Given the many examples of vicious collisions from recent times, imagine what the catcher-runner battles must have been like in the rough-and-tumble years prior to the arrival of Babe Ruth and the Liveball Era. Rather amazingly, they were few and far between. Early day catchers, for one, were in general a bigger and hardier breed than other position players, let alone pitchers, and used to not only use their bodies but even the ball itself as a weapon to deter overly ambitious runners. Too, they wore masks and chest protectors and eventually shin guards, whereas runners came armed with only their spikes. Players like Ty Cobb changed all that to a degree, but even Cobb spent considerable time on the disabled list owing to base running mishaps and unnecessarily hard tags.
Lest the reader think that Rule 6.01 (i) (1) or (2) has eliminated or even thoroughly clarified illegal contact between catchers and baserunners, incidents that could be judged to constitute rule violations but do not still occur, while incidents deemed rule violations are perfectly legal. One of the former that received special attention came at Wrigley Field on June 19, 2017, in the bottom of the sixth inning of a game between the Padres and Cubs. Anthony Rizzo led off the frame by tripling. After second baseman Ian Happ fanned, third baseman Kris Bryant flied out to center fielder Matt Szczur. Rizzo tagged at third base and raced for home as soon as the catch was made. His trip began on the foul side of the third-base line, but when he saw Szczur’s throw would reach San Diego catcher Austin Hedges ahead of him, he swerved into fair territory and came at Hedges’s knees and elbows first without making any effort to touch the plate. Hedges held on to the ball but was forced to leave the game afterward. Rizzo was merely chided in the press for actively seeking out the collision and wrongly defended by his manager Joe Maddon, who said, “The catcher is in the way. You don’t try to avoid him in an effort to score and hurt yourself. You hit him, just like Riz did.”
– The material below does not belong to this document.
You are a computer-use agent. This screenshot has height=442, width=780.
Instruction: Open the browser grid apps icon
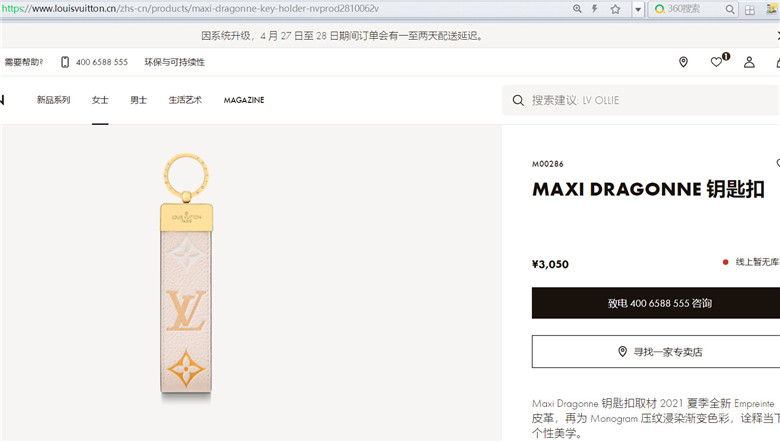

This rule and many of its ramifications followed one of the most iniquitous base-running incidents in history and, in the absence of it, its perpetrator almost inconceivably went unpunished. In Game Two of the National League Division Series on October 10, 2015, at Dodger Stadium between the Dodgers and the New York Mets, the home team trailed, 2–1. In their half of the seventh inning with one out, the Dodgers had Enrique Hernandez on third and Chase Utley on first when Howie Kendrick came to bat. Kendrick rapped a sharp grounder to Mets second baseman Daniel Murphy, who tossed the ball to shortstop Ruben Tejada to start a potential double play. Utley slid far to the right side of second base, missing it altogether and colliding with Tejada’s leg as he was turning to make a throw to first. Tejada was flipped by the contact and was carried off the field with a fractured right fibula—but not before Utley was called out at second and trotted off the field, having never touched the bag. Since it appeared to Dodgers manager Don Mattingly that Tejada dragged his foot near second base but hadn’t actually touched it, he requested a video review. When the force out call at second was overturned, Utley trotted back out to the base. After Mets skipper Terry Collins pointed out that Utley had never touched second before leaving the field, he was in effect grudgingly told that since second-base umpire Chris Guccione blew the call, Utley had no need to tag the bag before his departure.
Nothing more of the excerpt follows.